(Extracted data entries)
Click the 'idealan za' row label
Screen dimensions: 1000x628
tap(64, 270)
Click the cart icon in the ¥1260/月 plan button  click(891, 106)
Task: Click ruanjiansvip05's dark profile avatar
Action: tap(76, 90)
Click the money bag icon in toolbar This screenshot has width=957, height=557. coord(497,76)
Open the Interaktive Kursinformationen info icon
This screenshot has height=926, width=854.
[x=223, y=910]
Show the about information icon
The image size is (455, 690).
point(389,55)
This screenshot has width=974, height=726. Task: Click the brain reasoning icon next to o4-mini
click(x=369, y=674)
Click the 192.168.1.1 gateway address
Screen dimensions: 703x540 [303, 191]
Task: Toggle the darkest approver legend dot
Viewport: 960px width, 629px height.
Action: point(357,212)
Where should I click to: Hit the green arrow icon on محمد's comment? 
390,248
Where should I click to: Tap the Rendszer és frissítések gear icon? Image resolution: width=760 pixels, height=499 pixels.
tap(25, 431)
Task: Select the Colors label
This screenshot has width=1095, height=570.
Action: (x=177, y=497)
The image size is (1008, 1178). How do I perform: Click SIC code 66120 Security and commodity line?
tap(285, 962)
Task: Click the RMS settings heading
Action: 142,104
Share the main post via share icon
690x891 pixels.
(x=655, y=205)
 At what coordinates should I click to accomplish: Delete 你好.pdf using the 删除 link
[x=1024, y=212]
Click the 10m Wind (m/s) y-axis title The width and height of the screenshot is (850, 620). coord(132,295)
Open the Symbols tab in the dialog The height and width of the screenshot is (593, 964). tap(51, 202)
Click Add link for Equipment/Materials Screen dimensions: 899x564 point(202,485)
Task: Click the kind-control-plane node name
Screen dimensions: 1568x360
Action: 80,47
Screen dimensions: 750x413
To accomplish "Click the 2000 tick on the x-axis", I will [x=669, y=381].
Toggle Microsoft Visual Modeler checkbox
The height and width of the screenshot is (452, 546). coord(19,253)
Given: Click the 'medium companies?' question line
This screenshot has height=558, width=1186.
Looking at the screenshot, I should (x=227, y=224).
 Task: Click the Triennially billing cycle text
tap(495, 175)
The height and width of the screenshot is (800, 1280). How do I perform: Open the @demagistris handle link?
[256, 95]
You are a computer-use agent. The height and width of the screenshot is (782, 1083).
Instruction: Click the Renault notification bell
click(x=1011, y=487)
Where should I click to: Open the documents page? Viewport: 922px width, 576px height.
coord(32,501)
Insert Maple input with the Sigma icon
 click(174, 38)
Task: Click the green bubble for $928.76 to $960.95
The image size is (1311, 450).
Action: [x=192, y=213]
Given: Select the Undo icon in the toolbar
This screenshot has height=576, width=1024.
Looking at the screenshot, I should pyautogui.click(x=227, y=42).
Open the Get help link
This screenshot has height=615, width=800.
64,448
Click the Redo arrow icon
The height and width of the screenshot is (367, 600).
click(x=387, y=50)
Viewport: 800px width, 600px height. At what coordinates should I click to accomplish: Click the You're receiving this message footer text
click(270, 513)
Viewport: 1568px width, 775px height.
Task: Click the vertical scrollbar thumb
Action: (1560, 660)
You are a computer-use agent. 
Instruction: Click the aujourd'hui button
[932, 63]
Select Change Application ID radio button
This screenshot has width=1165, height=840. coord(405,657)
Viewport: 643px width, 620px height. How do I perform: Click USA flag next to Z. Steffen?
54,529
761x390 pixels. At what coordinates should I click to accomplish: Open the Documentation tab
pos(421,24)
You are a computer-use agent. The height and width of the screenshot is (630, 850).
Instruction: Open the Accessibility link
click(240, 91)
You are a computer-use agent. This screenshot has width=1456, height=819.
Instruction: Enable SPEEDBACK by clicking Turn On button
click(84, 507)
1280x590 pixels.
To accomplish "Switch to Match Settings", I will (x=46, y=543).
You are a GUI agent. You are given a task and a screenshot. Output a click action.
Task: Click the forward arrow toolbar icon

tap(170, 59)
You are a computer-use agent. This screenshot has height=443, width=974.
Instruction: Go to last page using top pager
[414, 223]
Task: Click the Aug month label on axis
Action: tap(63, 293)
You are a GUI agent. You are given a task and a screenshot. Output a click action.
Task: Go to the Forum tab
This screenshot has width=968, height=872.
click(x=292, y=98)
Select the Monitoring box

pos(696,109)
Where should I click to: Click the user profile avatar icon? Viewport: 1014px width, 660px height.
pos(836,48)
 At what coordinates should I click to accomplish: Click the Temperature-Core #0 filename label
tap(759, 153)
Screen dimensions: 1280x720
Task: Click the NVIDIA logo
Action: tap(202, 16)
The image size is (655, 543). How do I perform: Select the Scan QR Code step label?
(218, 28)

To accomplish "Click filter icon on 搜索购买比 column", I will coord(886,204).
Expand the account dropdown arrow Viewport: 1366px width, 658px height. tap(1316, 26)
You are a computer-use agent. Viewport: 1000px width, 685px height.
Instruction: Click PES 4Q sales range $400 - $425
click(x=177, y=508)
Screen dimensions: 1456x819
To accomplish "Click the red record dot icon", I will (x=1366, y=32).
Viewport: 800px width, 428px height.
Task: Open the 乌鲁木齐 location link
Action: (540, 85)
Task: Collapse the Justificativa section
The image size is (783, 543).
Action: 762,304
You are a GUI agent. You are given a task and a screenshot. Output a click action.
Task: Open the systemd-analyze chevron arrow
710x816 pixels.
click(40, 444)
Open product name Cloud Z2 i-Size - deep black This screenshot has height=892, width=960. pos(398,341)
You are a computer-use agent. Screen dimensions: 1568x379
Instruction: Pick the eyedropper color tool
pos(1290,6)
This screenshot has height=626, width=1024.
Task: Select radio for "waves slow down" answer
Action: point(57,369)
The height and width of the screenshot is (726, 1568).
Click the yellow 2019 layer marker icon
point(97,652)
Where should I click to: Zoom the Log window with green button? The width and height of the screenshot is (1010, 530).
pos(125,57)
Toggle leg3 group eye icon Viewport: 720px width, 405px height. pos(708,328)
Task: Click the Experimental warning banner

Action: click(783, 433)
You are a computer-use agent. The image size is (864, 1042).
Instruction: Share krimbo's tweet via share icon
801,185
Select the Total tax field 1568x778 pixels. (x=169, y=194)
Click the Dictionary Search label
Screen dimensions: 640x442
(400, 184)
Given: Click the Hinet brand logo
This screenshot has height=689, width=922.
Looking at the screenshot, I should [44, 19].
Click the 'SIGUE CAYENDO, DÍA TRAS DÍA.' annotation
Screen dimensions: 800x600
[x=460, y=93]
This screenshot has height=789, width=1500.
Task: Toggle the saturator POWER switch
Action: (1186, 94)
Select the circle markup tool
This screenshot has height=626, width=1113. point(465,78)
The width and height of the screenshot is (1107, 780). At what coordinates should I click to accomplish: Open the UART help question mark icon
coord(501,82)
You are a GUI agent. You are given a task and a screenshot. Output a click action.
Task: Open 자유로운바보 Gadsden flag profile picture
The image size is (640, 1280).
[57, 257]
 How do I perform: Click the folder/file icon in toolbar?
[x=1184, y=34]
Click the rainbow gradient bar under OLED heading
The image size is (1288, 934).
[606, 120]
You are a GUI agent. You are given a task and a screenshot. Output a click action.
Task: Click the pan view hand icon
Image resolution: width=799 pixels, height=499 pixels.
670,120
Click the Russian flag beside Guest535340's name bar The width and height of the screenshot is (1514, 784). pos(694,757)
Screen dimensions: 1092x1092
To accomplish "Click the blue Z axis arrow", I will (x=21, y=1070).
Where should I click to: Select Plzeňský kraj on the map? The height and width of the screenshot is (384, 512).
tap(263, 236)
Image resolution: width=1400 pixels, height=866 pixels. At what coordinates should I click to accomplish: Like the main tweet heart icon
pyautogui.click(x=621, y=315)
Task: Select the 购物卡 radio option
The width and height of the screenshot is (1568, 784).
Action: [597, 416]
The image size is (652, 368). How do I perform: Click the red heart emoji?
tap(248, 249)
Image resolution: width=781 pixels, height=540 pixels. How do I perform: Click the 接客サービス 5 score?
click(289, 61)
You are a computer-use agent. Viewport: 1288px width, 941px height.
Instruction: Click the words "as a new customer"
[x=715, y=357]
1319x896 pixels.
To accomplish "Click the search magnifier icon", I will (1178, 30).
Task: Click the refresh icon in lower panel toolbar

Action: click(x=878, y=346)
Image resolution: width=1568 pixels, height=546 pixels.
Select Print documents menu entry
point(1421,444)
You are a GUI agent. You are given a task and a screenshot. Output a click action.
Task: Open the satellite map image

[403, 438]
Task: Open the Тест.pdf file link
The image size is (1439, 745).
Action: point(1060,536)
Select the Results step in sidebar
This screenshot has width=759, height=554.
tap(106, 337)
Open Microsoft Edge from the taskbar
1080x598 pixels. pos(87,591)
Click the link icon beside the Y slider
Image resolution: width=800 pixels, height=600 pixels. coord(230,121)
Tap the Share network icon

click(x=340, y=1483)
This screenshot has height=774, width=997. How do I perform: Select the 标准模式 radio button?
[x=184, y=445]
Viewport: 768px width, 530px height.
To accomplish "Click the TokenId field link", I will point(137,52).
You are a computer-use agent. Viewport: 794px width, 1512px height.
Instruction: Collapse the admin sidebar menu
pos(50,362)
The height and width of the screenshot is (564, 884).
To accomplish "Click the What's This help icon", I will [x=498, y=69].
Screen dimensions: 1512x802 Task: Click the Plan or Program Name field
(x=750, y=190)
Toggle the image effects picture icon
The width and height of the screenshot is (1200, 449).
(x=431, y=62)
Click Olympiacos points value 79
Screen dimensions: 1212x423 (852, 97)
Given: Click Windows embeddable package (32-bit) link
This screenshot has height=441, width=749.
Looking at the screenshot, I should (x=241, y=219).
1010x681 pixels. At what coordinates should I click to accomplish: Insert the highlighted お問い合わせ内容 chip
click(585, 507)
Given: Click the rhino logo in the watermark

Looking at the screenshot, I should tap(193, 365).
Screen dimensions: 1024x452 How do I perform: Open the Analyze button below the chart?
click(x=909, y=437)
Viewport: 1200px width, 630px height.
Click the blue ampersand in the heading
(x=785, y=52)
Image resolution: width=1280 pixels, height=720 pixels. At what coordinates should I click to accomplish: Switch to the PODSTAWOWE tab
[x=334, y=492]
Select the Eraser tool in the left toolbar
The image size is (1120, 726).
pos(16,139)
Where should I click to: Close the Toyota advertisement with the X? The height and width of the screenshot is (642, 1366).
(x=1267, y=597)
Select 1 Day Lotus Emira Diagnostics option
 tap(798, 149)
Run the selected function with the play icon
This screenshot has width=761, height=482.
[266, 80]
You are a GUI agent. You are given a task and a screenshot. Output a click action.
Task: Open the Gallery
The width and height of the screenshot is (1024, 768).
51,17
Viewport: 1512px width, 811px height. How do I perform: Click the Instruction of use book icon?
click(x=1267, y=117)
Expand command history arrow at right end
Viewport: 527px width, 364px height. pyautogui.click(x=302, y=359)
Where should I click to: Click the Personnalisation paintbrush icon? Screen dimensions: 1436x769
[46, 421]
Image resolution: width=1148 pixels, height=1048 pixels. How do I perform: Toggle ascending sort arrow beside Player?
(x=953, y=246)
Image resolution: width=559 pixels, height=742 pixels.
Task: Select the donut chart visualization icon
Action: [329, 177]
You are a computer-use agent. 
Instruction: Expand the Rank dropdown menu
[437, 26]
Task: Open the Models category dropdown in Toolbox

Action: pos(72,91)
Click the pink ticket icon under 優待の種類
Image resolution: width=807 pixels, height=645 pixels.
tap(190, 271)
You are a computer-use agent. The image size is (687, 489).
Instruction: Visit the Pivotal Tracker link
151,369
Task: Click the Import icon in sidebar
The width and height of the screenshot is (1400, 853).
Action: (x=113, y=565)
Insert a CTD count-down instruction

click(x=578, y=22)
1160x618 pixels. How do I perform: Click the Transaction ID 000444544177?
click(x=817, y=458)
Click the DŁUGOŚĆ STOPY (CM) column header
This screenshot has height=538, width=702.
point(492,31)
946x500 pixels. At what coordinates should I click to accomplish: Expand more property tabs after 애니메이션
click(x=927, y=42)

## PROBLEM REQUIREMENTS
Write out each line above that contains the word "computer".

## RESULT OF THE EXERCISE
You are a computer-use agent. The height and width of the screenshot is (782, 1083).
You are a computer-use agent. 
You are a computer-use agent. The height and width of the screenshot is (630, 850).
You are a computer-use agent. This screenshot has width=1456, height=819.
You are a computer-use agent. This screenshot has height=443, width=974.
You are a computer-use agent. Viewport: 1000px width, 685px height.
You are a computer-use agent. Screen dimensions: 1568x379
You are a computer-use agent. The image size is (864, 1042).
You are a computer-use agent. Viewport: 1288px width, 941px height.
You are a computer-use agent. Viewport: 794px width, 1512px height.
You are a computer-use agent. 
You are a computer-use agent. The image size is (687, 489).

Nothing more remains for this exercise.